#### [DATASET RECORDS]
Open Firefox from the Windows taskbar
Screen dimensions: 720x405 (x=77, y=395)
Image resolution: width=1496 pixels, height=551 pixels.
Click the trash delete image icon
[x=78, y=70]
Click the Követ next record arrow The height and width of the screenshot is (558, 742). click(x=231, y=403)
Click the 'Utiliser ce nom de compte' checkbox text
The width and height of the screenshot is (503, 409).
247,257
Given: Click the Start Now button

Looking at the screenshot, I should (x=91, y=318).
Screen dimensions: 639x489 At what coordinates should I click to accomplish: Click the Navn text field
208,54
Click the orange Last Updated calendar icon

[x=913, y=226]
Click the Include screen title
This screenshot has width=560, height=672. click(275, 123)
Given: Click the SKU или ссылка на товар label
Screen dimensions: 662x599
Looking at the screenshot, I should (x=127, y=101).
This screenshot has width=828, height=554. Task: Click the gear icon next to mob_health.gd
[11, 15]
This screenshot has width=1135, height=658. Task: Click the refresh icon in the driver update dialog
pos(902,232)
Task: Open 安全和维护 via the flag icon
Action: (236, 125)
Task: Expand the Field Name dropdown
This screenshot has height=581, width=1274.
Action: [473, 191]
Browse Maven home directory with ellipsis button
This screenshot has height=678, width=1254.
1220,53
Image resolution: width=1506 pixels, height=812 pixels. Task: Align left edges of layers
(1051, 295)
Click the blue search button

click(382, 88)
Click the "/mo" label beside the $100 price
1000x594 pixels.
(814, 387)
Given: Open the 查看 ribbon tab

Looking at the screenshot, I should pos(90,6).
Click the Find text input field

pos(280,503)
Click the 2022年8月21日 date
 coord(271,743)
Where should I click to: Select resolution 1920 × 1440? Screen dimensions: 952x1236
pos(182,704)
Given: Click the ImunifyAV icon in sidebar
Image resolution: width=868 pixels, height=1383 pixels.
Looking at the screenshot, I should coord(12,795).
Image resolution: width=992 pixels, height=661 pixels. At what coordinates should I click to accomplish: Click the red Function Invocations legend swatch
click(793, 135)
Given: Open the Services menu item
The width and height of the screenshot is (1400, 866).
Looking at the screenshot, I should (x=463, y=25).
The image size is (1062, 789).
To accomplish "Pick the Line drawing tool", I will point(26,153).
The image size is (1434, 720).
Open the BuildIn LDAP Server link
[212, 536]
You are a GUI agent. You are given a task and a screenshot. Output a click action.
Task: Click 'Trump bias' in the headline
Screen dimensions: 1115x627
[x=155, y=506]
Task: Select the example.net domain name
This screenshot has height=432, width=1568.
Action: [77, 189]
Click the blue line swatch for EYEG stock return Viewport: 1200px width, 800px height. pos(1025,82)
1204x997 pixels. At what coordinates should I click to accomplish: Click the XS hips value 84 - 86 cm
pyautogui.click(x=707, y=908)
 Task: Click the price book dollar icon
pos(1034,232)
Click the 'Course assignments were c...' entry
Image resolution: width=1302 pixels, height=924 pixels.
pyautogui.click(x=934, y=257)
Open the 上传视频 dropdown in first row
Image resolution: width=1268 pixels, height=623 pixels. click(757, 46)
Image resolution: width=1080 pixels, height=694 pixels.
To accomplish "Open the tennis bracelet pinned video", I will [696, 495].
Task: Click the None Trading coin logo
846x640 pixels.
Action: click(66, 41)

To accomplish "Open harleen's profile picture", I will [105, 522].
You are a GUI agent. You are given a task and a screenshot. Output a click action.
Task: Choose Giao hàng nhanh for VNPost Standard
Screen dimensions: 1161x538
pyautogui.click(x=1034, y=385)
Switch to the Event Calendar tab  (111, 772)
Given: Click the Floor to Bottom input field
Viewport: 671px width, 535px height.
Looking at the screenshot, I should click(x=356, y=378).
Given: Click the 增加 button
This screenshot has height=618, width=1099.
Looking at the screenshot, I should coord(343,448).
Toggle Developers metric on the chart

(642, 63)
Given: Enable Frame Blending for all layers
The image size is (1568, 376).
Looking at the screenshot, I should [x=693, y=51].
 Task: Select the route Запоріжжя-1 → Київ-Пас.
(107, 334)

#### [YOUR TASK]
Copy out the material exactly, omitting nothing.

#### [ANSWER SECTION]
Open Firefox from the Windows taskbar
Screen dimensions: 720x405 (x=77, y=395)
Image resolution: width=1496 pixels, height=551 pixels.
Click the trash delete image icon
[x=78, y=70]
Click the Követ next record arrow The height and width of the screenshot is (558, 742). click(x=231, y=403)
Click the 'Utiliser ce nom de compte' checkbox text
The width and height of the screenshot is (503, 409).
247,257
Given: Click the Start Now button

Looking at the screenshot, I should (x=91, y=318).
Screen dimensions: 639x489 At what coordinates should I click to accomplish: Click the Navn text field
208,54
Click the orange Last Updated calendar icon

[x=913, y=226]
Click the Include screen title
This screenshot has width=560, height=672. click(275, 123)
Given: Click the SKU или ссылка на товар label
Screen dimensions: 662x599
Looking at the screenshot, I should (x=127, y=101).
This screenshot has width=828, height=554. Task: Click the gear icon next to mob_health.gd
[11, 15]
This screenshot has width=1135, height=658. Task: Click the refresh icon in the driver update dialog
pos(902,232)
Task: Open 安全和维护 via the flag icon
Action: (236, 125)
Task: Expand the Field Name dropdown
This screenshot has height=581, width=1274.
Action: [473, 191]
Browse Maven home directory with ellipsis button
This screenshot has height=678, width=1254.
1220,53
Image resolution: width=1506 pixels, height=812 pixels. Task: Align left edges of layers
(1051, 295)
Click the blue search button

click(382, 88)
Click the "/mo" label beside the $100 price
1000x594 pixels.
(814, 387)
Given: Open the 查看 ribbon tab

Looking at the screenshot, I should pos(90,6).
Click the Find text input field

pos(280,503)
Click the 2022年8月21日 date
 coord(271,743)
Where should I click to: Select resolution 1920 × 1440? Screen dimensions: 952x1236
pos(182,704)
Given: Click the ImunifyAV icon in sidebar
Image resolution: width=868 pixels, height=1383 pixels.
Looking at the screenshot, I should coord(12,795).
Image resolution: width=992 pixels, height=661 pixels. At what coordinates should I click to accomplish: Click the red Function Invocations legend swatch
click(793, 135)
Given: Open the Services menu item
The width and height of the screenshot is (1400, 866).
Looking at the screenshot, I should (x=463, y=25).
The image size is (1062, 789).
To accomplish "Pick the Line drawing tool", I will point(26,153).
The image size is (1434, 720).
Open the BuildIn LDAP Server link
[212, 536]
You are a GUI agent. You are given a task and a screenshot. Output a click action.
Task: Click 'Trump bias' in the headline
Screen dimensions: 1115x627
[x=155, y=506]
Task: Select the example.net domain name
This screenshot has height=432, width=1568.
Action: [77, 189]
Click the blue line swatch for EYEG stock return Viewport: 1200px width, 800px height. pos(1025,82)
1204x997 pixels. At what coordinates should I click to accomplish: Click the XS hips value 84 - 86 cm
pyautogui.click(x=707, y=908)
 Task: Click the price book dollar icon
pos(1034,232)
Click the 'Course assignments were c...' entry
Image resolution: width=1302 pixels, height=924 pixels.
pyautogui.click(x=934, y=257)
Open the 上传视频 dropdown in first row
Image resolution: width=1268 pixels, height=623 pixels. click(757, 46)
Image resolution: width=1080 pixels, height=694 pixels.
To accomplish "Open the tennis bracelet pinned video", I will [696, 495].
Task: Click the None Trading coin logo
846x640 pixels.
Action: click(66, 41)

To accomplish "Open harleen's profile picture", I will [105, 522].
You are a GUI agent. You are given a task and a screenshot. Output a click action.
Task: Choose Giao hàng nhanh for VNPost Standard
Screen dimensions: 1161x538
pyautogui.click(x=1034, y=385)
Switch to the Event Calendar tab  (111, 772)
Given: Click the Floor to Bottom input field
Viewport: 671px width, 535px height.
Looking at the screenshot, I should click(x=356, y=378).
Given: Click the 增加 button
This screenshot has height=618, width=1099.
Looking at the screenshot, I should coord(343,448).
Toggle Developers metric on the chart

(642, 63)
Given: Enable Frame Blending for all layers
The image size is (1568, 376).
Looking at the screenshot, I should [x=693, y=51].
 Task: Select the route Запоріжжя-1 → Київ-Пас.
(107, 334)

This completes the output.